Чумичка наклонился к Гренделю:

— Дышит. Сейчас приведем его в чувство. — C этими словами колдун извлек из-за пазухи небольшую скляночку («Прямо как старина Серапионыч», подумал Василий) и побрызгал из нее на волка. И тот на глазах своих спутников превратился обратно в Гренделя.

— Где это я? — пробормотал он, приоткрыв глаза. — A, понимаю, нас зарубили, и мы на том свете. — И, немного помолчав, вполголоса продекламировал:

— Улетели мы в райские кущи
На коврах на крылатых своих…

— Должен вас огорчить, дорогой друг, — усмехнулся Дубов, — но до райских кущ нам еще ох как далеко. — И, как бы передразнивая Гренделя, нараспев прочитал:

— A помирать нам рановато,
Есть у нас еще дома дела!

— O, боярин Василий, да вы тоже поэт! — восхитился Грендель. — Ну а что до райских кущ, то мне их вовеки не увидать. Ведь я же оборотень…

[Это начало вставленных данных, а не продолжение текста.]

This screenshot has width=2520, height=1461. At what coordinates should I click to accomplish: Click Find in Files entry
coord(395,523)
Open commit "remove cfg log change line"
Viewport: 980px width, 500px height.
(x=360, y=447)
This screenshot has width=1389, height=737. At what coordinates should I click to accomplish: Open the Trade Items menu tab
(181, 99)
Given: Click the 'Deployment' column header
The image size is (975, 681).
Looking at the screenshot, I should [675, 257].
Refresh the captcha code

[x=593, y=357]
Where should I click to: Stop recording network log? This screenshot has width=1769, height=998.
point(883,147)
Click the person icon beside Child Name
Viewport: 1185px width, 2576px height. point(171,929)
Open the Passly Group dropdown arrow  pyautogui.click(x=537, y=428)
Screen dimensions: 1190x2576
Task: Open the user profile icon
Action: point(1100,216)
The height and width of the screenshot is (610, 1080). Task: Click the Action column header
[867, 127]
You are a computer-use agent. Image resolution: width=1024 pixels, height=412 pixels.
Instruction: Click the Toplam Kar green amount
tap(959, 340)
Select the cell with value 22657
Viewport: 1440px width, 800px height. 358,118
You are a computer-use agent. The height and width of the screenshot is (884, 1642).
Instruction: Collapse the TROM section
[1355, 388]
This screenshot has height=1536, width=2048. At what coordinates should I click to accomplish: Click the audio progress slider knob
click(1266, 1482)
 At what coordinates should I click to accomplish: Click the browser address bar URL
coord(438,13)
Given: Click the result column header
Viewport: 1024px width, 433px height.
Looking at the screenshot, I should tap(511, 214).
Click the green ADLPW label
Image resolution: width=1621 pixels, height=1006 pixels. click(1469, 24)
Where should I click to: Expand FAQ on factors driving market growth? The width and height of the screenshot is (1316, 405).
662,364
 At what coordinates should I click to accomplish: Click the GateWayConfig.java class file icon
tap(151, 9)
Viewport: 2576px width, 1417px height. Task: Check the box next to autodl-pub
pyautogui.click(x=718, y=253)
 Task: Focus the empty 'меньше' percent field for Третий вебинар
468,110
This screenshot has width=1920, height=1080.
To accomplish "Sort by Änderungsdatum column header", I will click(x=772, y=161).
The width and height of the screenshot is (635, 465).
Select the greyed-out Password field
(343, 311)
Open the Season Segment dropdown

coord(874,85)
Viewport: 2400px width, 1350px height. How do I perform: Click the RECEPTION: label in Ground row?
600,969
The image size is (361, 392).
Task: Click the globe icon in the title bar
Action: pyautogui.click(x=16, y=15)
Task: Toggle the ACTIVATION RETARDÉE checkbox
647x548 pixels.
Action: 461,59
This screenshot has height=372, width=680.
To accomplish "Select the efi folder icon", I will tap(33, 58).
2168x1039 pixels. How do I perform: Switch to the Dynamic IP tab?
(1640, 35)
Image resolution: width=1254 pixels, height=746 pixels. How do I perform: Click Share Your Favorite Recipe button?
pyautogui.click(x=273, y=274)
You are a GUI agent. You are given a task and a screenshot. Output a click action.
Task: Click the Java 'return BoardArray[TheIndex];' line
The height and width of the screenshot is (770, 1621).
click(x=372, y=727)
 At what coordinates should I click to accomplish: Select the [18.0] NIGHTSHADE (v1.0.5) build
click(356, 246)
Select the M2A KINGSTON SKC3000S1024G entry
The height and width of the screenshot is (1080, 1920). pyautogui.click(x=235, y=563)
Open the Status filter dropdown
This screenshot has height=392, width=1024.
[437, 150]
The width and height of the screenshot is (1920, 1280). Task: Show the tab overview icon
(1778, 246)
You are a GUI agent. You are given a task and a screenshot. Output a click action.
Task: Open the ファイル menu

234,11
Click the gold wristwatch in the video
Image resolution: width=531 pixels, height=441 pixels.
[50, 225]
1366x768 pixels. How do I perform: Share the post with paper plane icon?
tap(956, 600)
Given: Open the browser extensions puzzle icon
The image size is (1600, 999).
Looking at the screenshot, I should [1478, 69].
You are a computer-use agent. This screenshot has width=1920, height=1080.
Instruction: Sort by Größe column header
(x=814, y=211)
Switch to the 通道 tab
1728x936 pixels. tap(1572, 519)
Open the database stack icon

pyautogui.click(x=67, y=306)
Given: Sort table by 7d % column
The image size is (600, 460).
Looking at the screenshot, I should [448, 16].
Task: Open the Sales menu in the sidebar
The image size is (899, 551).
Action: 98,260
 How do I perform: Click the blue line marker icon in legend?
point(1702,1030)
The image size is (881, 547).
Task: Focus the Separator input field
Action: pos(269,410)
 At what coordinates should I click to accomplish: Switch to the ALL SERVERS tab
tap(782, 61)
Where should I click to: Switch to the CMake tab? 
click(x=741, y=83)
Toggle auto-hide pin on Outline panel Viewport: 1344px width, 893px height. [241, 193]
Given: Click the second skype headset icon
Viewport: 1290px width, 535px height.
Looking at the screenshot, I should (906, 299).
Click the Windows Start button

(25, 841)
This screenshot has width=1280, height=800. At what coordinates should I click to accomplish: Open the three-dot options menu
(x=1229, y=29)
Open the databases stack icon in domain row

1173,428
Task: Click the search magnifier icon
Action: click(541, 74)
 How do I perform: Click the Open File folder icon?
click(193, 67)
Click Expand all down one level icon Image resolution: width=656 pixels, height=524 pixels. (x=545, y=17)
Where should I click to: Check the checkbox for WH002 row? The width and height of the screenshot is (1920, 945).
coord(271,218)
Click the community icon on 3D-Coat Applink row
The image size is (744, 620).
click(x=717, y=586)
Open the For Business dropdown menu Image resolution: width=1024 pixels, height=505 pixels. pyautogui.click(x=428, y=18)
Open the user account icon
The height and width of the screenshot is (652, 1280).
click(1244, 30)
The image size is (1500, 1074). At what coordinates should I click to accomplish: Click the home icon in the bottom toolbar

— Отныне ты уже не оборотень! — торжественно провозгласил Чумичка. — Ты исполнил свое предназначение, и с тебя снято заклятие.

Грендель ничего не ответил и в изнеможении закрыл глаза. Зато Беовульф страшно воодушевился:

— Господа, такое событие всенепременнейше нужно отпраздновать! Полетели ко мне в замок, я выставлю свое лучшее вино, вековой выдержки. Еще мой дедушка говаривал, указывая на этот бочонок: «Внучек, а его ты откроешь в самый знаменательный день своей жизни». И вот этот день наступил! Вернее, ночь, но это уже не суть важно…

— Нет-нет, — возразил Дубов, — вы как хотите, а я должен лететь в замок к Его Величеству Александру. Вернее, к Наде. A утром, еще затемно — домой.

— Вы уж не в первый раз называете ее имя, — хмыкнул Беовульф. — Глянуть бы хоть одним глазком, что это за Надя такая.

— Да хоть обоими, — рассмеялся Василий. C этими словами он достал из внутреннего кармана своего боярского кафтана цветную фотокарточку, где Надя в венке из ромашек и васильков бежала по зеленому лугу.

Беовульф повернул карточку так, чтобы на нее падал лунный свет:

— Красивая девушка. И как нарисована! Боярин Василий, когда увидите художника, то скажите, что я ему хорошо заплачу за свое изображение. C мечом и в золотой цепи.

— Позвольте мне. — Чумичка принял от Беовульфа карточку и провел над нею ладонью. Даже при тусклом свете ущербной луны стало заметно, что краски поблекли, а лицо Нади как бы погрустнело. — Слушай, Василий, — понизил голос Чумичка, — не хочу тебя пугать, но Надежда действительно в опасности.

— Что?! — вскричал Дубов.

— Ей грозит страшная смерть, — продолжал Чумичка. — И не когда-то вообще, а прямо сейчас. И если мы не вмешаемся, то будет поздно.

— Ну так полетели быстрее! — взревел Беовульф. — Эй, дружище Грендель, просыпайся, нас опять ждут великие дела!

Чумичка тем временем бормотал какие-то новые заклинания, отчего ковер-самолет резко ускорил ход. И вскоре на смену бескрайним полям Белопущенского княжества путникам предстали столь же бескрайние болота Новой Ютландии, перемежающиеся перелесками и озерцами. То тут, то там в едва занимающейся заре темнели рыцарские замки, хотя большинство из них на самом деле представляли собой обычный дом с одной-двумя башенками — как бы замок Беовульфа в миниатюре.

— Что поделаешь, — пояснил по этому поводу Беовульф, — так уж повелось у нас в Мухоморье: доблестных рыцарей что собак нерезаных, а замков на всех не хватает. Да и мне посчастливилось только потому, что мой предок был приближенным королевича Георга. Но вы не подумайте, наши рыцари хоть и небогатые, но самые всамделишние!